# Task to carry out
Reproduce verbatim the items that begin at the line containing "The width and height of the screenshot is (550, 426)." and end after the line containing "click(295, 302)", including both of those lines.

# Records
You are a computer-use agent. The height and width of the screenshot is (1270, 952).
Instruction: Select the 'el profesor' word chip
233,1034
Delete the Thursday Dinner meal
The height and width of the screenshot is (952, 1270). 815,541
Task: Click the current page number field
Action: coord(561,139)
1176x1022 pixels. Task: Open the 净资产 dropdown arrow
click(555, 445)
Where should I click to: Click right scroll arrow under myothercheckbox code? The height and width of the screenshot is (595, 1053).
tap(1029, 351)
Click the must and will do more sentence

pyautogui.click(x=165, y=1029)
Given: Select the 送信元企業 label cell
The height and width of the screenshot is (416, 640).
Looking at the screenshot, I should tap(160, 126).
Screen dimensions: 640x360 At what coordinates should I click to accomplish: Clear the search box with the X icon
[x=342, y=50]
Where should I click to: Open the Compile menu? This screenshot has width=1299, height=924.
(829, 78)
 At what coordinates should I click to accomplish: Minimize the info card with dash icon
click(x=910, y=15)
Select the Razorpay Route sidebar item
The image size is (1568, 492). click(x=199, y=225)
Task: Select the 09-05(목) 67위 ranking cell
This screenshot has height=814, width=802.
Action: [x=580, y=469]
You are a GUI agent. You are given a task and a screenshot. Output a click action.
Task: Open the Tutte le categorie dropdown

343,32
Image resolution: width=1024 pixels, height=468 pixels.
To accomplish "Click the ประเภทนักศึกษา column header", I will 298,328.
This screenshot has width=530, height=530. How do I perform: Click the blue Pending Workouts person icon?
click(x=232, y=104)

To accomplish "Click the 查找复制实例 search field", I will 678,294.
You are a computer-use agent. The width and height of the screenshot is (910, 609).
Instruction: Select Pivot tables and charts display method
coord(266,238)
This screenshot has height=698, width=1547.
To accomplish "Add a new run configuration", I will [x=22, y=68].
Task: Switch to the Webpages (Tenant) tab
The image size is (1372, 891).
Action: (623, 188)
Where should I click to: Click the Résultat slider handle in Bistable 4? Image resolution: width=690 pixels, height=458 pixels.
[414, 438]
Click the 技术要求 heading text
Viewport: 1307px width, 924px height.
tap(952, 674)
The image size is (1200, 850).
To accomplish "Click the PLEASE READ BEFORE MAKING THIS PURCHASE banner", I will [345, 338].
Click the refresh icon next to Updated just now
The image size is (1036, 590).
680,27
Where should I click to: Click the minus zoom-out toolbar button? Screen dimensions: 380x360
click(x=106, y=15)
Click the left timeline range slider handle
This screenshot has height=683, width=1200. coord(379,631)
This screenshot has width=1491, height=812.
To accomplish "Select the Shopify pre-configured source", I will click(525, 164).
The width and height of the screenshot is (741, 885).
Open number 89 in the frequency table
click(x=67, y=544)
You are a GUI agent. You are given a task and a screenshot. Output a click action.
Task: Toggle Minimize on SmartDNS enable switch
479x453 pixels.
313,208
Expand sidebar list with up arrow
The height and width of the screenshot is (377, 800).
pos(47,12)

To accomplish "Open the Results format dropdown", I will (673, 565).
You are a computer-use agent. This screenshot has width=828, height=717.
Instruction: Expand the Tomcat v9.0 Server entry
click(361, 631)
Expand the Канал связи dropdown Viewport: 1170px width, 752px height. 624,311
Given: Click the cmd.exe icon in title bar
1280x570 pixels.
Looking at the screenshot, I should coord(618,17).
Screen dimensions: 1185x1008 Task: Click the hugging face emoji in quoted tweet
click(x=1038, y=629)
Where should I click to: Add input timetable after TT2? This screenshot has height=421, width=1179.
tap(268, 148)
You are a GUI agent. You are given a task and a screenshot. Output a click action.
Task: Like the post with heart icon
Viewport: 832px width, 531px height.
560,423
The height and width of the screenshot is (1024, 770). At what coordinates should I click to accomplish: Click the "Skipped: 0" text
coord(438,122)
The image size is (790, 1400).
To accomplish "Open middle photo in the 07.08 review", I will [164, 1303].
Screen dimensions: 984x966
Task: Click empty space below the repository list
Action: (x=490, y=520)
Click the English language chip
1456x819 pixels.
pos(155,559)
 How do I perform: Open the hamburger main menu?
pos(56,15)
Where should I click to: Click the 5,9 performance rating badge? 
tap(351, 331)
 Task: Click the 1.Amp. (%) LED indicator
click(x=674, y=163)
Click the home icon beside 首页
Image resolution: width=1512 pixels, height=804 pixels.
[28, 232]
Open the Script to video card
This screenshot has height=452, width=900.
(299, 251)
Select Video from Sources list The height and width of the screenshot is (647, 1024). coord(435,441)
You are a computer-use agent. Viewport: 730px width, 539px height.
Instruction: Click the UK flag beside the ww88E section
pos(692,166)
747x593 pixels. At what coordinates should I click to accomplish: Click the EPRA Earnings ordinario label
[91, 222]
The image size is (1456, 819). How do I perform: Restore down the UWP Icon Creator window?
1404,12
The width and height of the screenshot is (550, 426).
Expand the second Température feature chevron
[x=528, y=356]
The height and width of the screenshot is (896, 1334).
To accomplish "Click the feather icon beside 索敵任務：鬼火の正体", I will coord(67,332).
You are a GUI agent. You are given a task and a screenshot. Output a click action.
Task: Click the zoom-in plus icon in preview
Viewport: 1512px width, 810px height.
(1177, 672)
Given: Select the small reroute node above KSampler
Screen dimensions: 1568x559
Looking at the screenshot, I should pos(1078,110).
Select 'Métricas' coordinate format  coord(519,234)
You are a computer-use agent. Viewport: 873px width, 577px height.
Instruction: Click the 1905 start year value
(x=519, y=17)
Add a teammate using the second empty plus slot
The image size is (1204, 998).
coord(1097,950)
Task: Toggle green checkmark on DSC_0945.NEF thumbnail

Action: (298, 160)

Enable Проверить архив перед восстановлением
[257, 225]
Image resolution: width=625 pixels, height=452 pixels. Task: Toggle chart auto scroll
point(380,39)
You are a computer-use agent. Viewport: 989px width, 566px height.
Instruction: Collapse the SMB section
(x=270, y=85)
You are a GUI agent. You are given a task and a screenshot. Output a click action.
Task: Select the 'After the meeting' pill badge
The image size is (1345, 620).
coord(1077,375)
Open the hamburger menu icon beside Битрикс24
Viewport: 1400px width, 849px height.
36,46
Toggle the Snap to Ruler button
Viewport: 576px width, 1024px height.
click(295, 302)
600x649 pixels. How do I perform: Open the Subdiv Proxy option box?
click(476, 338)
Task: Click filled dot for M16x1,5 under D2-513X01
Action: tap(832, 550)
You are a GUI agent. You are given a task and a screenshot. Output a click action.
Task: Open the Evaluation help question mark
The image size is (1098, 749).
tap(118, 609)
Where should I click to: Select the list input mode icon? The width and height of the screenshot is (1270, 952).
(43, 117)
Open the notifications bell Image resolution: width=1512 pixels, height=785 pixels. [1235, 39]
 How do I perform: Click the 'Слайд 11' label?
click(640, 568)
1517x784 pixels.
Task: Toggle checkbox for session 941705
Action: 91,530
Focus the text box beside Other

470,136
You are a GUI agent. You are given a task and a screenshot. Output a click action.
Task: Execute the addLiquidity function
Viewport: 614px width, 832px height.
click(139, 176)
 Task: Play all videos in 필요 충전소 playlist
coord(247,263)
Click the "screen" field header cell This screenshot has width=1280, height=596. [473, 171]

# Response to the exercise
The width and height of the screenshot is (550, 426).
Expand the second Température feature chevron
[x=528, y=356]
The height and width of the screenshot is (896, 1334).
To accomplish "Click the feather icon beside 索敵任務：鬼火の正体", I will coord(67,332).
You are a GUI agent. You are given a task and a screenshot. Output a click action.
Task: Click the zoom-in plus icon in preview
Viewport: 1512px width, 810px height.
(1177, 672)
Given: Select the small reroute node above KSampler
Screen dimensions: 1568x559
Looking at the screenshot, I should pos(1078,110).
Select 'Métricas' coordinate format  coord(519,234)
You are a computer-use agent. Viewport: 873px width, 577px height.
Instruction: Click the 1905 start year value
(x=519, y=17)
Add a teammate using the second empty plus slot
The image size is (1204, 998).
coord(1097,950)
Task: Toggle green checkmark on DSC_0945.NEF thumbnail

Action: (298, 160)

Enable Проверить архив перед восстановлением
[257, 225]
Image resolution: width=625 pixels, height=452 pixels. Task: Toggle chart auto scroll
point(380,39)
You are a computer-use agent. Viewport: 989px width, 566px height.
Instruction: Collapse the SMB section
(x=270, y=85)
You are a GUI agent. You are given a task and a screenshot. Output a click action.
Task: Select the 'After the meeting' pill badge
The image size is (1345, 620).
coord(1077,375)
Open the hamburger menu icon beside Битрикс24
Viewport: 1400px width, 849px height.
36,46
Toggle the Snap to Ruler button
Viewport: 576px width, 1024px height.
click(295, 302)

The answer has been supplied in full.